-- start AVAILABLE RECORDS --
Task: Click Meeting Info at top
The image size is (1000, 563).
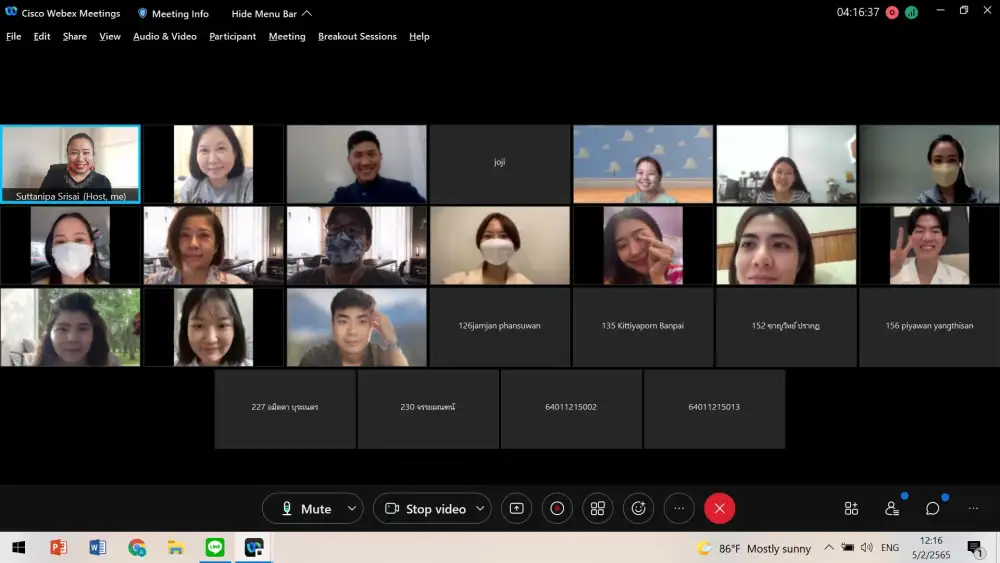Action: [x=173, y=13]
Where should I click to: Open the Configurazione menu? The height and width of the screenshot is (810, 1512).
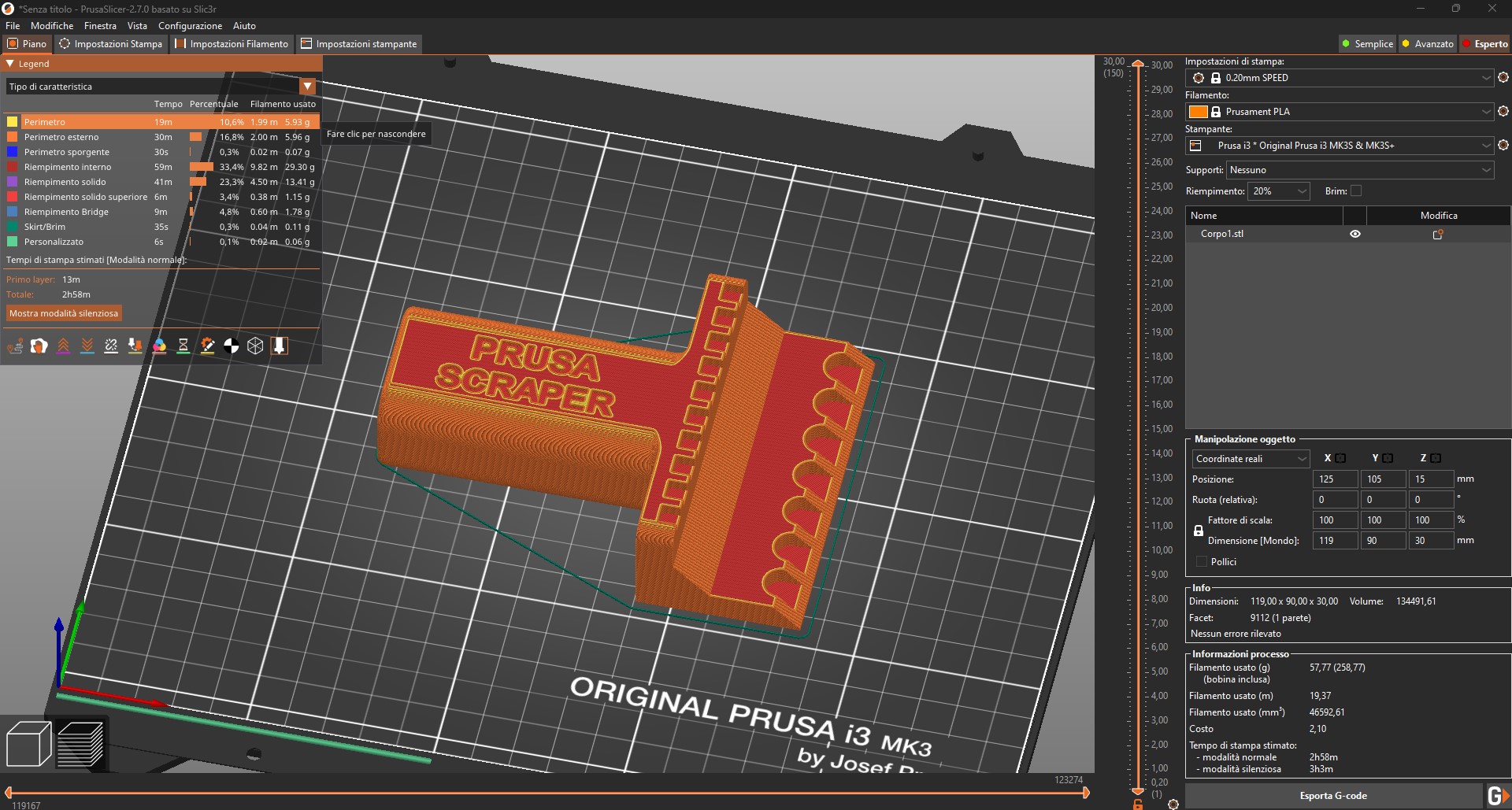click(x=190, y=25)

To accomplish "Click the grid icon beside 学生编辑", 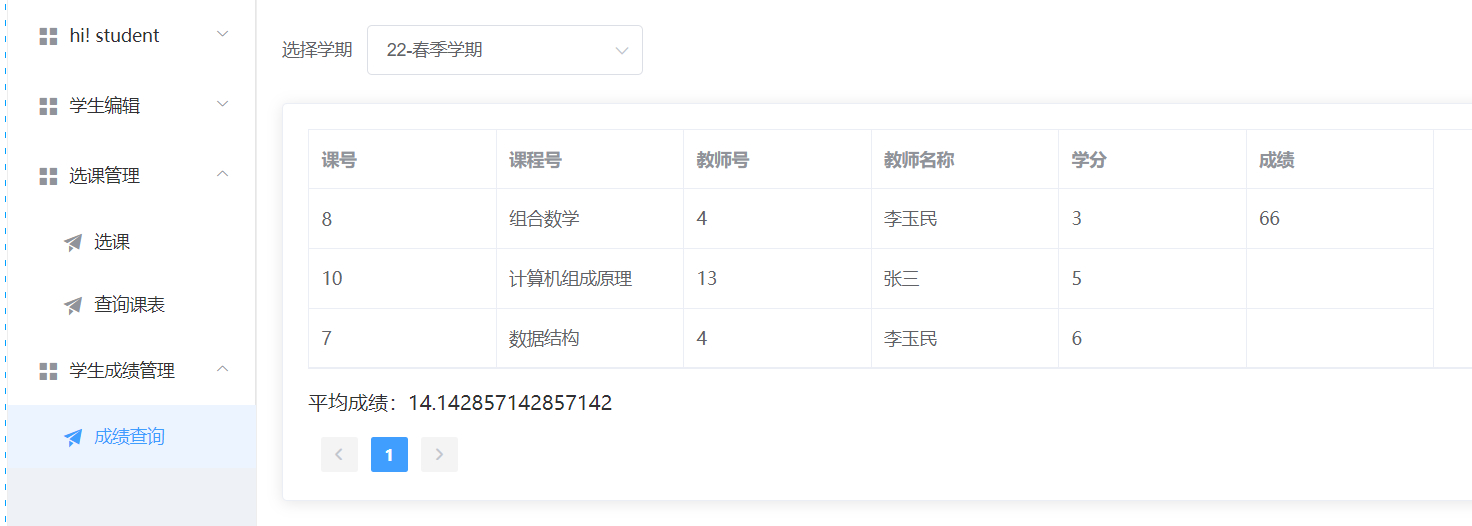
-- end AVAILABLE RECORDS --
REQUIREMENT:
Reproduce the lines above, replacing "screenshot" with "screen capture" and leaving everything else unchanged. Omit the pictures from the answer.

REPLY TO THE EXERCISE:
Task: Click Meeting Info at top
The image size is (1000, 563).
Action: [x=173, y=13]
Where should I click to: Open the Configurazione menu? The height and width of the screen capture is (810, 1512).
click(x=190, y=25)

To accomplish "Click the grid icon beside 学生编辑", 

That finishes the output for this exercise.